** start of RECORDS PROVIDED **
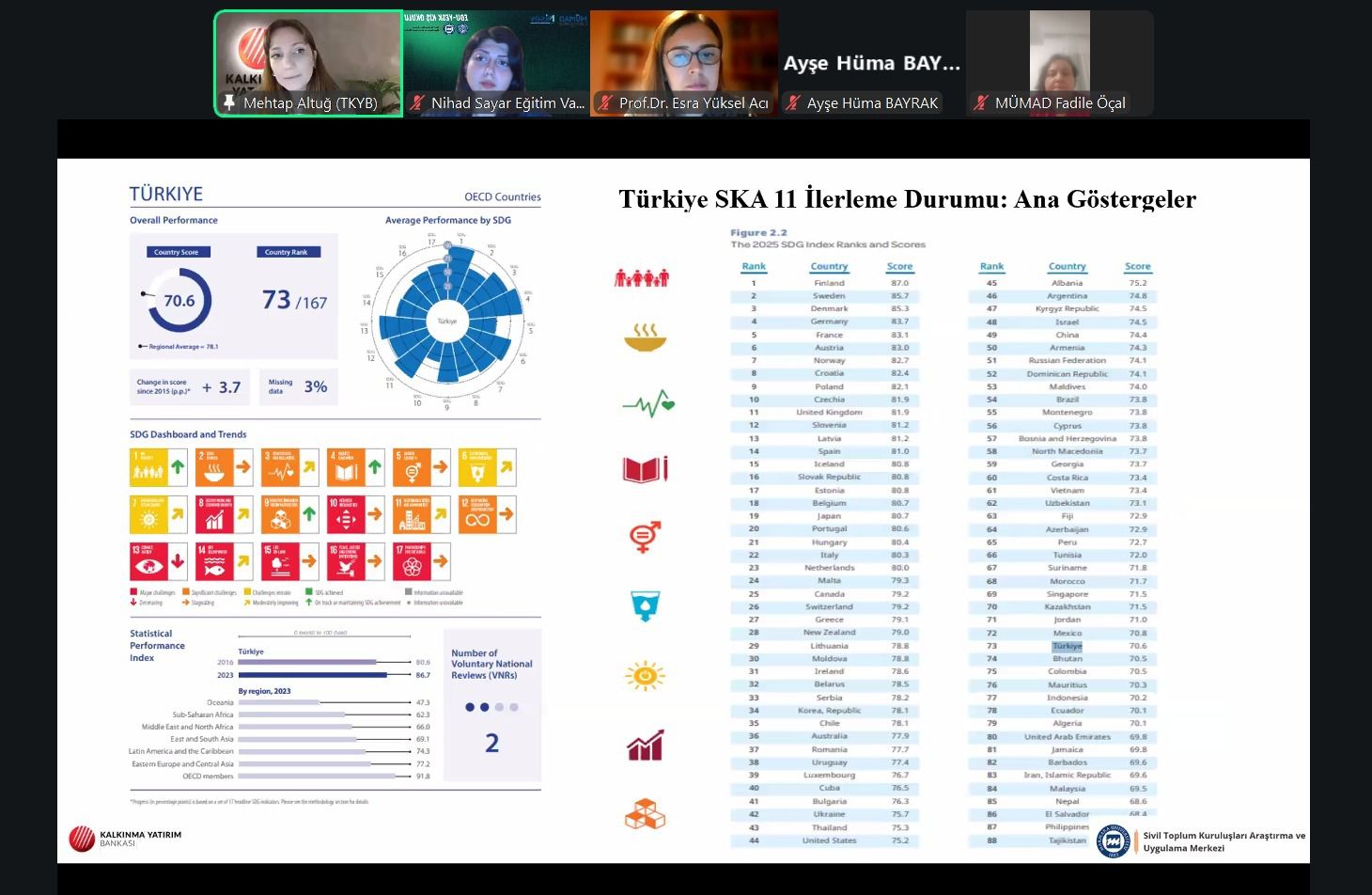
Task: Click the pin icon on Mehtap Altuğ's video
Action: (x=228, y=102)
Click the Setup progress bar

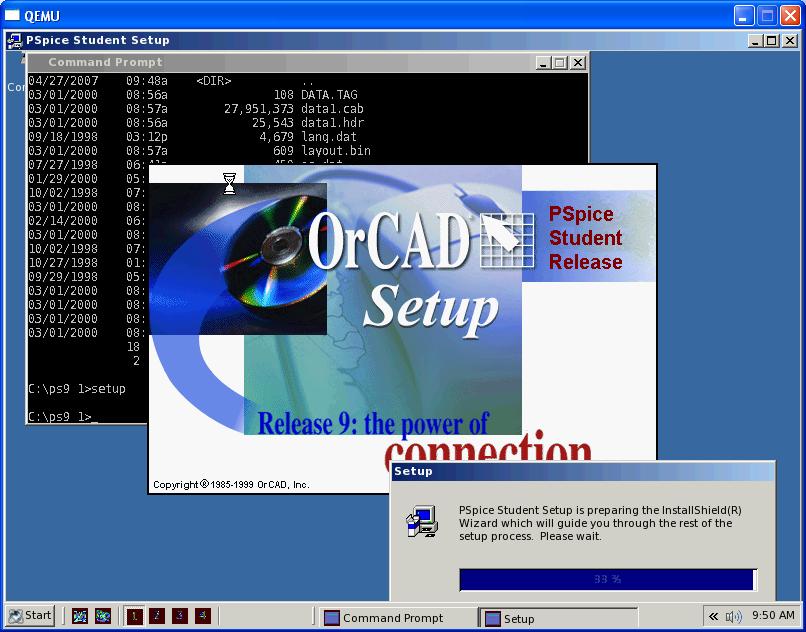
** end of RECORDS PROVIDED **
** start of RECORDS PROVIDED **
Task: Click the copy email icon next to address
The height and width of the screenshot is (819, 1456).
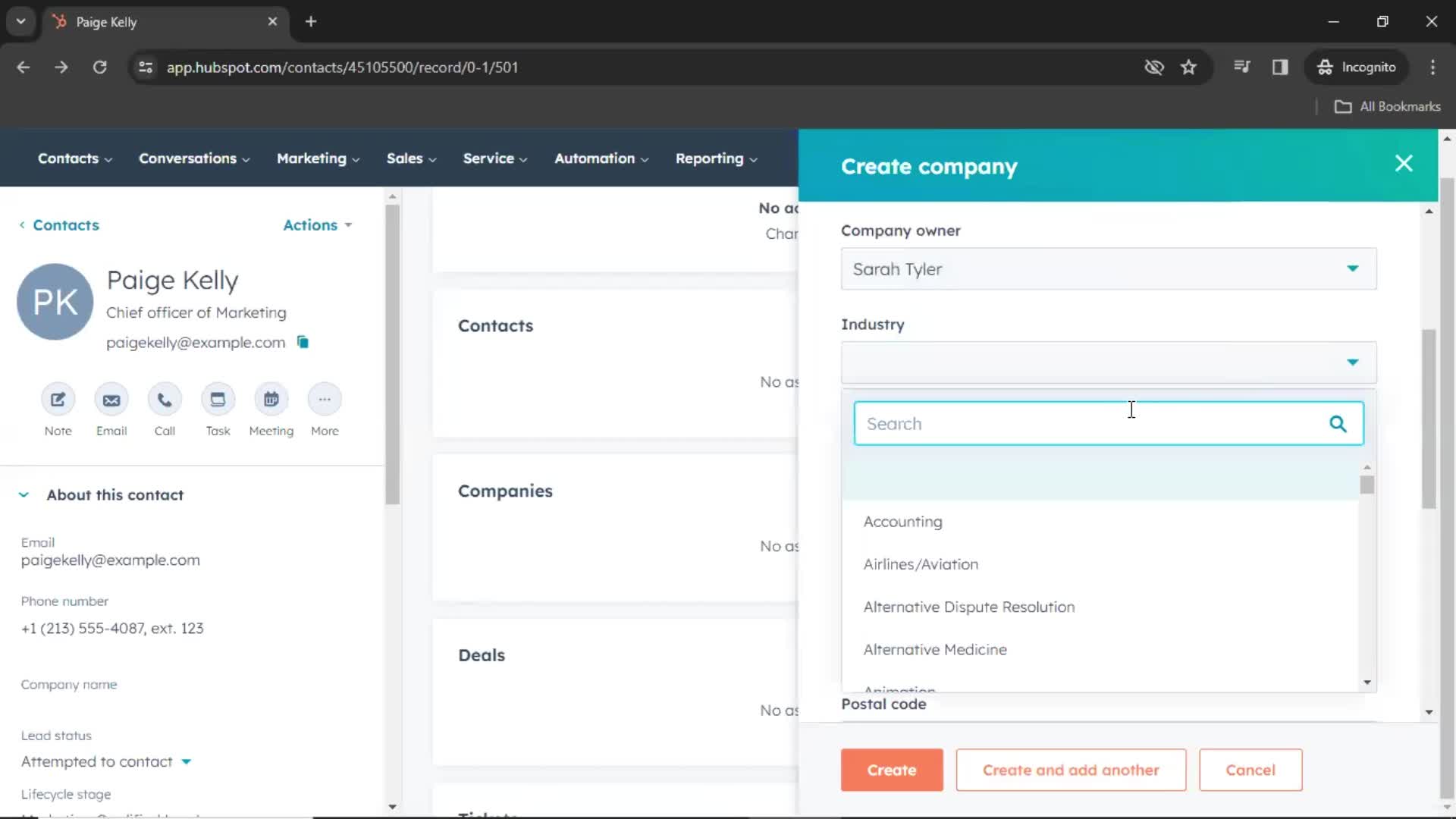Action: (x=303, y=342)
** end of RECORDS PROVIDED **
** start of RECORDS PROVIDED **
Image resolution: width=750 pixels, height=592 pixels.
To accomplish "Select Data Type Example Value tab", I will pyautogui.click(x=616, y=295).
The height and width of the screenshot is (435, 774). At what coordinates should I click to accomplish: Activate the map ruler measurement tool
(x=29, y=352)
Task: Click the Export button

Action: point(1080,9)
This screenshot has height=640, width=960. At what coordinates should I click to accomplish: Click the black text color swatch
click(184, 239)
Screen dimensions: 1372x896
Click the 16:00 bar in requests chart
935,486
** end of RECORDS PROVIDED **
__WHAT TO PRODUCE__:
Render the listing from the line with "Task: Click the copy" to the line with "Action: (x=303, y=342)", both included, as a JSON list of strings with one string per line, leaving out blank lines and the pictures.

__ANSWER TO THIS PROBLEM__:
[
  "Task: Click the copy email icon next to address",
  "The height and width of the screenshot is (819, 1456).",
  "Action: (x=303, y=342)"
]